- Problem description
Only the lines from the one containing "How do I perform: Click" through the end of the data are wanted, reproduced exactly and without pictures.

- Exercise data
------
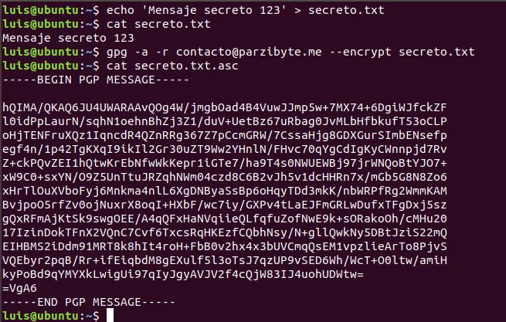Click the blinking cursor block at final prompt
The height and width of the screenshot is (322, 506).
[x=110, y=316]
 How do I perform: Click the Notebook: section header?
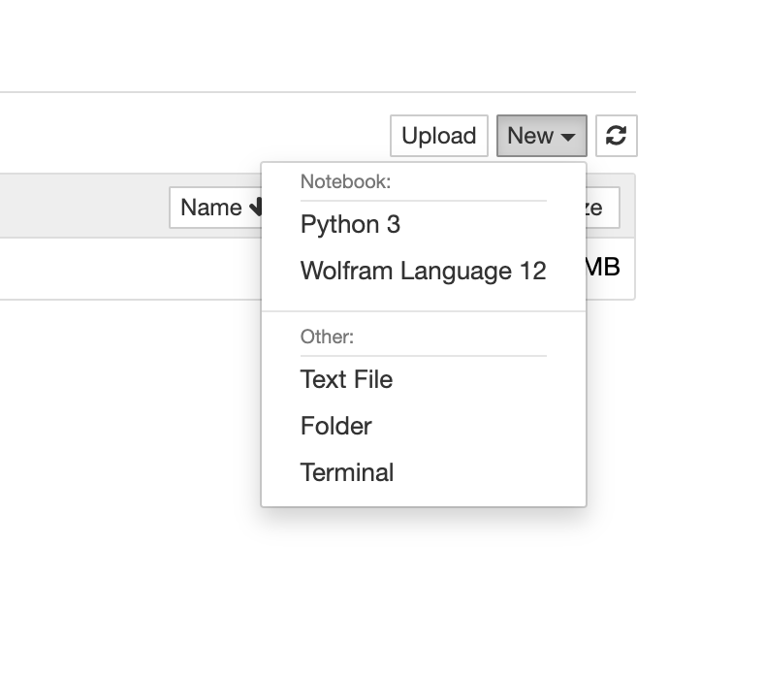(345, 181)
------
- Solution for this problem
 How do I perform: Click the Notebook: section header?
(345, 181)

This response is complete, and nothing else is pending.